Inside the Final Chapter of Four More Shots Please
As Four More Shots Please takes its final bow, director Arunima Sharma reflects on joy, creative calm, evolving womanhood, and the wellness of letting stories—and people—breathe.
Calling it the final season of ‘Four More Shots Please’, one of the most watched web series on Prime Video, wasn’t a dramatic decision—it felt instinctive. For Arunima Sharma, it was about knowing when to let a story breathe, and when to let it go.
Arunima Sharma
“I really feel this is the final season,” she says. “Ending on a high is always nicer than dragging something into oblivion till it’s not even half as good as when you started.” Much like relationships in real life, she believes stories need dignity in their closure. “Series should know when to end and leave the audience with better memories.”
That sense of emotional clarity extends into the making of season four itself.
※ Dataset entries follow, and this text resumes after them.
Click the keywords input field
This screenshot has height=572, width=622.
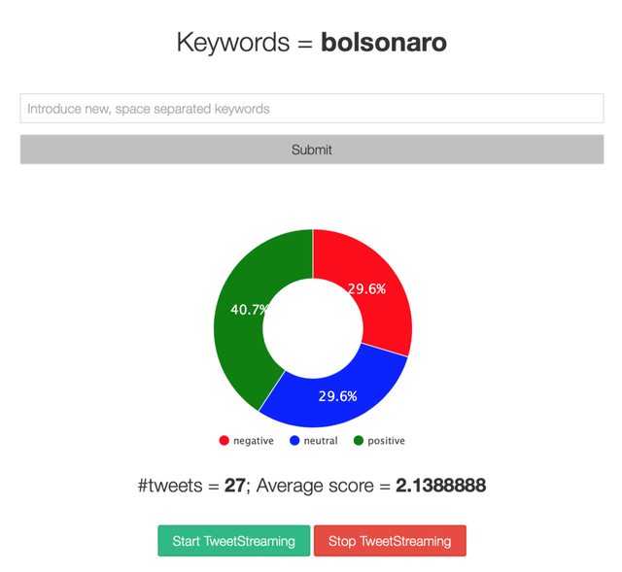(x=312, y=108)
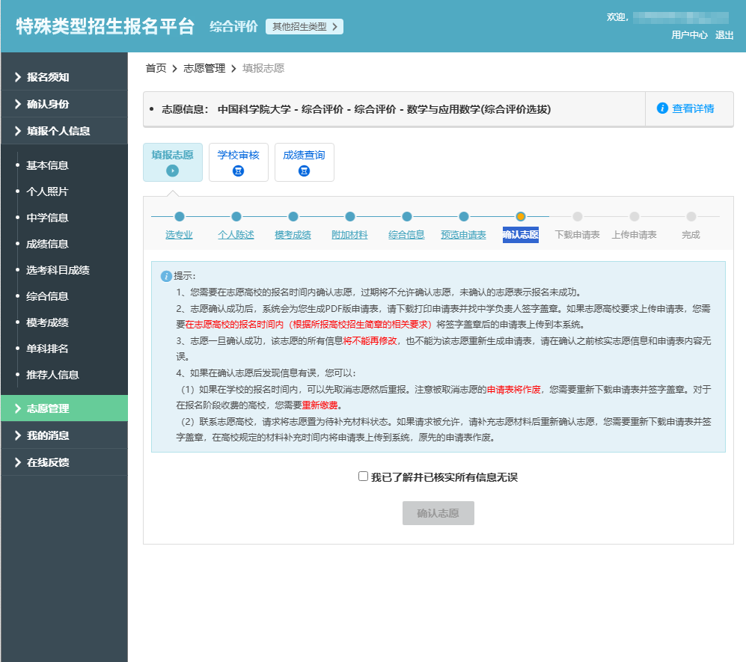Click the 其他招生类型 button
The width and height of the screenshot is (746, 662).
[x=304, y=25]
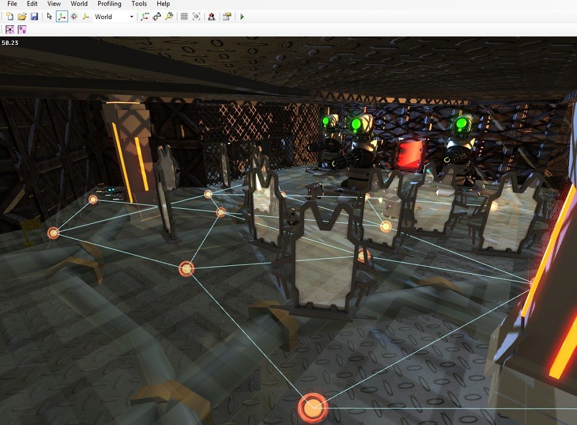This screenshot has width=577, height=425.
Task: Choose the rotate gizmo tool
Action: coord(74,17)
Having lived with these four women for three seasons, Arunima reflects on how time quietly reshapes both characters and audiences alike. “They have grown older and so have we. Every year brings new layers to life, to relationships, to our own personalities.”
That question-who are these women now, became the creative starting point for the final chapter. Along with creators Rangita and Ishita Pritish Nandy and writers Devika Bhagat and Ishita Moitra, Arunima found the answer in a single word: joy.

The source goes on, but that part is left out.